A dupla Elia Kazan e Tennessee Williams obteve êxito no teatro e a parceria, inevitavelmente, chegou ao cinema. O primeiro longa-metragem, “Uma Rua Chamada Pecado” (A Streetcar Named Desire, 1951), estrelado por Vivien Leigh e Marlon Brando, arrancou elogios da crítica e do público. O segundo filme dessa colaboração surgiu nas telas cinco anos depois. E “Boneca de Carne” causou furor na conservadora sociedade norte americana.
Nos Estados Unidos sulista, no Mississippi, Baby Doll (Carroll Baker) é uma garota de 19 anos, casada com o quarentão Archie Lee, um fazendeiro até então bem-sucedido na locação de máquinas de descaroçar algodão. Atualmente, ele está quebrado, devido à concorrência do imigrante italiano Silva Vacarro (Eli Wallach). Além da péssima situação financeira, o que o angustia é o casamento. Afinal, a consumação só acontecerá quando a noiva completar 20 anos, a menos que ela o consinta antes. No entanto, isso não acontece porque a beldade está desiludida com a expectativa que tinha de se casar com um homem rico.
A história começa dois dias antes do vigésimo aniversário de Baby Doll. E mostra a moça constantemente irritando o marido, que, por sua vez, procura pelo menos espiá-la enquanto dorme em um pequeno banco. Esta cena, onde Carroll Baker veste camisola e chupa o polegar, se tornou icônica e foi, inclusive, utilizada no pôster de divulgação do filme. Então, um caminhão de mudanças chega à casa para retirar todos os móveis, devido à falta de pagamento, o que piora ainda mais a crise do casal. Desesperado, Archie Lee incendeia as instalações do concorrente.
Sedução por vingança
No dia seguinte, desconfiado da autoria do delito, Silva se dirige à fazenda de Archie Lee, onde conhece Baby Doll e tenta seduzi-la por vingança. Surge nas telas, então, uma das mais sensuais cenas de sedução do cinema, quando Silva se senta ao lado da garota no balanço. Carroll Baker está exuberante como a aparentemente caipira ingênua, que na verdade pode estar dissimulando para justamente seduzir o empresário bem de vida. Elli Wallach soa ameaçador, mas talvez tenha apenas caído na armadilha da moça. Essa dualidade apimenta a sequência onde o sexo aparece na sua forma mais sedutora: a implícita. Assim, o jogo continua até o dia seguinte, mesmo quando Archie Lee retorna para casa, culminando numa exacerbação incontrolada de emoções, característica dos finais apoteóticos de Tennessee Williams.

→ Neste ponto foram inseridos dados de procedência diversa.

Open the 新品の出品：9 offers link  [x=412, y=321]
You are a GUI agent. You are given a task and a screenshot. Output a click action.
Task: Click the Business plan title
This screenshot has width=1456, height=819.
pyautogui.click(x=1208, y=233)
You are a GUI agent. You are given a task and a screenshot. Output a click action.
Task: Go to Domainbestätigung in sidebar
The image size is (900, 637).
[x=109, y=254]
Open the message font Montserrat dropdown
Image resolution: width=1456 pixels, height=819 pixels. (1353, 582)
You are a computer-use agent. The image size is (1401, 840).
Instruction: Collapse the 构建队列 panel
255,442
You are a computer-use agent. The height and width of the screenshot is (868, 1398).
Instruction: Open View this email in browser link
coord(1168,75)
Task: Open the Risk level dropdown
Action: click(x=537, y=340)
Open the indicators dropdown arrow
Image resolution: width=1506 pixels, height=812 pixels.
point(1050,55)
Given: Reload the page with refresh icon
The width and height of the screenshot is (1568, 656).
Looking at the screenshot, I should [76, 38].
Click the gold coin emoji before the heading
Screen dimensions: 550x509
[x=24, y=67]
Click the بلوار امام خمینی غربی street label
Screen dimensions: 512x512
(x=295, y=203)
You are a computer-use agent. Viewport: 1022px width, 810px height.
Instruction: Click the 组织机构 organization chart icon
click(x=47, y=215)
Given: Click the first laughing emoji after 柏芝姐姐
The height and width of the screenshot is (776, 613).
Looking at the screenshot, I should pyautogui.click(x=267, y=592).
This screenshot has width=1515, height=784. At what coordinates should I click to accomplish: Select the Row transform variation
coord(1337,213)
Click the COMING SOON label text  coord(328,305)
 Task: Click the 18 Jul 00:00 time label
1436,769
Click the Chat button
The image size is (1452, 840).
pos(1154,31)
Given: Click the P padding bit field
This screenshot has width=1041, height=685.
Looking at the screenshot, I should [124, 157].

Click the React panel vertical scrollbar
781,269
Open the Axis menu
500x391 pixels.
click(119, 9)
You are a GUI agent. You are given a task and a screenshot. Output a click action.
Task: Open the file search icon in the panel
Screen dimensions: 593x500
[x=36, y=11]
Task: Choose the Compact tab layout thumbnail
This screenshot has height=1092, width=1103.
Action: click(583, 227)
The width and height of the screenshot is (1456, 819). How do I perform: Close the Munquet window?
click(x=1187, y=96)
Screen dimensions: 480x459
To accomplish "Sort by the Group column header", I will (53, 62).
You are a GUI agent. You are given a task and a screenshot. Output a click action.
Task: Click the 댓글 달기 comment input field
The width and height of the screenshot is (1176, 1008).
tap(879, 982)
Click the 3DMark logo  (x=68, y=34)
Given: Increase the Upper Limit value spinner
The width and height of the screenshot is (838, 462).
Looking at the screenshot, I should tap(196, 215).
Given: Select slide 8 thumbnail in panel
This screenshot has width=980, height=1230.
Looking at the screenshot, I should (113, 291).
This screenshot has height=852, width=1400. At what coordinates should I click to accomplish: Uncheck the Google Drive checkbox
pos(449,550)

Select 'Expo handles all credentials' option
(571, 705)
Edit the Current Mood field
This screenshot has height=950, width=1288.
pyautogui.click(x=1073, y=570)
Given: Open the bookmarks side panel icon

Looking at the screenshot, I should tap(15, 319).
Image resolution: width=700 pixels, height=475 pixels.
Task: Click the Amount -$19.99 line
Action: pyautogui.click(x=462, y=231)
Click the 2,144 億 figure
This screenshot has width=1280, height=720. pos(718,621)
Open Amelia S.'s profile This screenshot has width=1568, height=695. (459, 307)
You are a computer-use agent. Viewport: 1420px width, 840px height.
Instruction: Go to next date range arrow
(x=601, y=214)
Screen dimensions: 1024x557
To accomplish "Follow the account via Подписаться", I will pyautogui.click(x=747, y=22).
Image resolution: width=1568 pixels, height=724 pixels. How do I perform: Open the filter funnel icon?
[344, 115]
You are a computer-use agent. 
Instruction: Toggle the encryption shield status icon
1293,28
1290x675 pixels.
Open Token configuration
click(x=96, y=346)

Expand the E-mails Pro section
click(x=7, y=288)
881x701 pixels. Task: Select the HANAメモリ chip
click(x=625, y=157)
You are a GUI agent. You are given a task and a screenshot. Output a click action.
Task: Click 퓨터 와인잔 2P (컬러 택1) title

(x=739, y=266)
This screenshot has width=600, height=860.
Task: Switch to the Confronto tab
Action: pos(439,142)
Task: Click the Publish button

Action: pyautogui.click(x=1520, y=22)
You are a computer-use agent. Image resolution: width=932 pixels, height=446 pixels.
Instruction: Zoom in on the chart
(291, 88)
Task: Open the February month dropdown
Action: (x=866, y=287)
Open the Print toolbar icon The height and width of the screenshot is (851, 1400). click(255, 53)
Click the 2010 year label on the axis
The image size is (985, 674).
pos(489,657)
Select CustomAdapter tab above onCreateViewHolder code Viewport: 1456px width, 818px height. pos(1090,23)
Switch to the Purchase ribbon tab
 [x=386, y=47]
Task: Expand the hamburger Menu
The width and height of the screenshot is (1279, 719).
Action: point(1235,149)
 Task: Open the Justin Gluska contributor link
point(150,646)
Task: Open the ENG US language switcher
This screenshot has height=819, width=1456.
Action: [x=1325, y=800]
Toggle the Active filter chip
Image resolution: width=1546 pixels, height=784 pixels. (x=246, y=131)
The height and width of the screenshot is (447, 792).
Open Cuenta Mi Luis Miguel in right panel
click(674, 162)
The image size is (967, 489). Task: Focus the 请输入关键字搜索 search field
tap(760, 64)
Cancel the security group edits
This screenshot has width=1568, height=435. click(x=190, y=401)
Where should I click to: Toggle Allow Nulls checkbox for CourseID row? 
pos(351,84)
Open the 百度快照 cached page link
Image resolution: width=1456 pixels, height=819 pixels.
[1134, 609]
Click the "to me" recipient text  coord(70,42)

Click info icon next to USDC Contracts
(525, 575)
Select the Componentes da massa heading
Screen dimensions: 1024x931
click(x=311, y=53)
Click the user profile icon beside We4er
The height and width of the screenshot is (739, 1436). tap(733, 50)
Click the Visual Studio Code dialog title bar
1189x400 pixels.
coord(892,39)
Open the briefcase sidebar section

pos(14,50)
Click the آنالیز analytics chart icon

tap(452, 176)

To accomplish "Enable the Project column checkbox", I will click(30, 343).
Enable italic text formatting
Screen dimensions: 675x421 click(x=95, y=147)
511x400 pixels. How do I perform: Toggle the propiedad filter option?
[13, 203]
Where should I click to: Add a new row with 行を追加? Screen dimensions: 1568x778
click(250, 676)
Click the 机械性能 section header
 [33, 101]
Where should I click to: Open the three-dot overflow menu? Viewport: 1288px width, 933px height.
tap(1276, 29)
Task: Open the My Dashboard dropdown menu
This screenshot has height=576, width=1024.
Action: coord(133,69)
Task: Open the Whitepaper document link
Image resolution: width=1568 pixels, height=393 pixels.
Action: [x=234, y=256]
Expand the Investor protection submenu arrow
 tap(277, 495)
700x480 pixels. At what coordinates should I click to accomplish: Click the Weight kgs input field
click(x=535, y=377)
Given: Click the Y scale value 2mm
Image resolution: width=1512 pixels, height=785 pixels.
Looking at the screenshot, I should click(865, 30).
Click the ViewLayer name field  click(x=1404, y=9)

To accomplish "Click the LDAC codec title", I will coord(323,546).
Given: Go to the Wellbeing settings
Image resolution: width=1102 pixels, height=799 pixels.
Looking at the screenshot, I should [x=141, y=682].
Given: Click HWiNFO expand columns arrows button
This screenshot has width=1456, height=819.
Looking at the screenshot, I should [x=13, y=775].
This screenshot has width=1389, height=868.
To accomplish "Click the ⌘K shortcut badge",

A tensão durante o filme é quebrada de tempos em tempos pela presença da criada idosa e atrapalhada Aunt Rose (Mildred Dunnock), se bem que o tratamento cruel de Archie Lee coloca drama nessas situações. Também é engraçada a cena em que Silva procura assustar Baby Doll, mexendo na casa para que ela pense que existem fantasmas por lá. A igreja cristã nos EUA descartou qualquer humor em “Boneca de Carne”, taxou-o de indecente e considerou um pecado assisti-lo.
Ponto de ebulição
O diretor Elia Kazan acertou no ritmo do filme, retratando bem as poucas horas em que a trama se desenrola. Não há desvios no tempo, nada de flashbacks ou descontinuidade, o que permite “Boneca de Carne” esquentar gradualmente até atingir o ponto de ebulição. Tecnicamente, Kazan utiliza a profundidade, em cenas como aquela em que coloca Archie Lee em primeiro plano, enquanto sua esposa e Silva se provocam na mesa em segundo plano.
O cineasta permite ao espectador concluir a representação da mise-en-scène, sendo um belo exemplo disso a cena do jantar quando Baby Doll e Silva se sentam em cadeiras e Archie Lee em um caixote, mostrando que àquela altura o marido já perdera sua posição na relação. As forças da natureza, também, andam lado a lado com o clima do filme. Por isso, na cena de sedução, o calor é insuportável.
Da mesma forma, quando o drama atinge seu ápice, surge uma tempestade com ventos fortes. Todos esses elementos se encaixam, e tornam “Boneca de Carne” um dos filmes mais sensuais já realizados, ainda que não contenha nenhuma cena de sexo ou nudez. É como os melhores filmes de terror, quando o implícito assusta mais que entranhas ensanguentadas saindo da barriga. O filme de Kazan foi tão marcante que até hoje baby doll (do título original) virou sinônimo de camisola.
Ficha técnica:
Boneca de Carne (Baby Doll, 1956) 104 min. Dir: Elia Kazan. Rot: Tennessee Williams. Com Karl Malden, Carroll Baker, Eli Wallach, Lonny Chapman, Eades Hogue, Noah Williamson, R.G. Armstrong. Madeleine Sherwood, Rip Torn.